Di bawah ketentuan yang berarti masa percobaan selama 18 bulan itu, BMJ telah setuju untuk menerapkan program kepatuhan internal yang dirancang untuk mencegah dan mendeteksi pelanggaran undang-undang sanksi AS dan untuk membuat laporan kemajuan rutin ke Departemen Kehakiman.
Risiko tinggi, sifat ganjaran rendah dari pelanggaran tersebut telah mengejutkan komunitas bisnis lokal Indonesia, mengingat kerugian yang ditimbulkannya terhadap reputasi pemilik Djarum, keluarga Hartono, yang dihormati karena kekayaan bersihnya yang saat ini bernilai lebih dari 38 miliar dolar AS.

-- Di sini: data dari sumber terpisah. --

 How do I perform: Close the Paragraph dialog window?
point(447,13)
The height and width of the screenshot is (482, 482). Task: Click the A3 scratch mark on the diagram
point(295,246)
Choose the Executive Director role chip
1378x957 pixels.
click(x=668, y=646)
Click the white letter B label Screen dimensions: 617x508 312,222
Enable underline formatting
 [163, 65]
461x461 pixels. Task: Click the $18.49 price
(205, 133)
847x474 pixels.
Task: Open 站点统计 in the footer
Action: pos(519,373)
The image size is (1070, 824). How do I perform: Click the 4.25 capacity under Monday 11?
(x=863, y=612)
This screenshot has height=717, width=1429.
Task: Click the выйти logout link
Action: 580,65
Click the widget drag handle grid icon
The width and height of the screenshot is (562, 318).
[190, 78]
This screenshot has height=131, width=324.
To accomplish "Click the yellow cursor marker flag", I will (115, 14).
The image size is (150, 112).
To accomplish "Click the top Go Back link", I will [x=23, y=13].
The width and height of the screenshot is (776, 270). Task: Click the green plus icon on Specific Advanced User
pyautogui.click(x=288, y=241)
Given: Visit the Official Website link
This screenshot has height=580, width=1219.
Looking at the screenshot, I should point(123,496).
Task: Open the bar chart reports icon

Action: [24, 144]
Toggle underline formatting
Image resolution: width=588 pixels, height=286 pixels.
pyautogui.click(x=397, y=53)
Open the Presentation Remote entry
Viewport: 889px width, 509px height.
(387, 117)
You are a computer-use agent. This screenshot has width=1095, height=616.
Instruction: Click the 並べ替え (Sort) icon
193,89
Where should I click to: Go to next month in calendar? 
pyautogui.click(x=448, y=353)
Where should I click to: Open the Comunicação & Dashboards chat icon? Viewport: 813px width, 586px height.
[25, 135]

Selain Djarum, produsen utama rokok kretek, Michael dan Robert Hartono, dua bersaudara itu memiliki saham pengendali di Bank Central Asia (BCA), bank swasta terbesar di Asia Tenggara dengan kapitalisasi pasar 60 miliar dolar AS, serta saham di bidang elektronik dan real estate.
“Reputasi mereka berlapis emas,” kata seorang eksekutif bisnis yang telah mengenal keluarga itu selama bertahun-tahun. “Ini tentu saja bukan praktik yang disetujui dua bersaudara itu karena masalah reputasi yang terlibat.”
Bahkan staf di tingkat menengah struktur perusahaan Djarum tampak tidak menyadari pelanggaran perdagangan yang terungkap tiga tahun lalu itu. “Mereka benar-benar tidak tahu apa yang menimpa mereka,” kata salah satu sumber yang mengetahui kasus tersebut. Mereka benar-benar tertangkap basah.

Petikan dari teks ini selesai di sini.